À dix-huit ans, Maria Enders a connu le succès au théâtre en incarnant Sigrid, jeune fille ambitieuse et au charme trouble qui conduit au suicide une femme plus mûre, Helena. Vingt ans plus tard on lui propose de reprendre cette pièce, mais cette fois de l'autre côté du miroir, dans le rôle d'Helena...
Nous ne pouvions pas ignorer un film qui parle d'une femme face au temps qui passe...
Un film construit sur des performances d'actrices. Juliette Binoche très féminine, belle, tantôt sophistiquée et voluptueuse, tantôt naturelle au physique lourd qui nous rappelle son personnage de "L'insoutenable légèreté de l'être". Elle est confrontée à une Kirsten Steward d'une modernité presque banale, désinvolte et fragile à la fois. C'est dans ce face à face de femmes de deux générations différentes que s'introduit une troisième, encore plus jeune et perturbée, interprétée par Chloë Grace Moretz. Elle souligne encore plus cruellement le côté has been de l'actrice vieillissante. Ce trio d'actrices fonctionne à merveille.
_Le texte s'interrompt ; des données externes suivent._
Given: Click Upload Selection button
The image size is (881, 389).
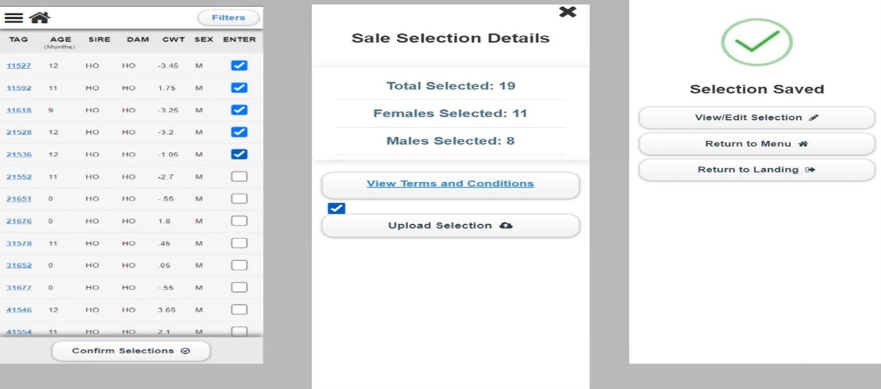Looking at the screenshot, I should point(450,225).
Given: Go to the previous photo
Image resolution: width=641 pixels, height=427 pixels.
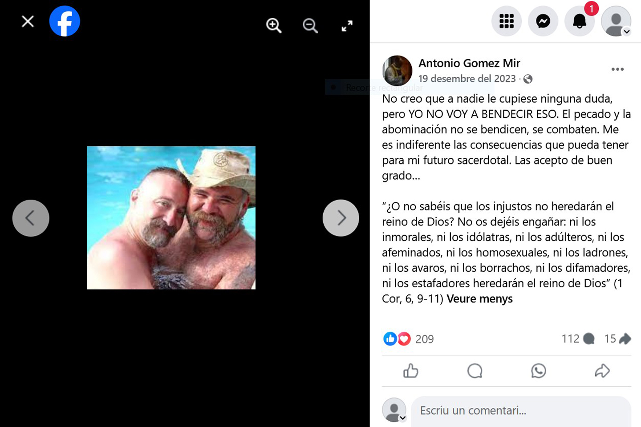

Pour étayer sa réflexion sur le monde actuel du cinéma, son business et ses jeunes stars, Assayas a choisi un thème et un décor séduisants : filmer la répétition d'une pièce de théâtre où l’ambiguïté des situations se mêle à la double lecture des dialogues. En contrepoint, la nature (les Alpes suisses) et la musique. Mais la modernité est omniprésente à travers les nouvelles technologies : le ton est donné dès le départ, les assistantes ont deux à trois portables, sont toujours à la recherche d'infos, on "google" sans cesse. Mais les infos sur le net ne correspondent pas toujours à la vraie personne, là encore une double lecture.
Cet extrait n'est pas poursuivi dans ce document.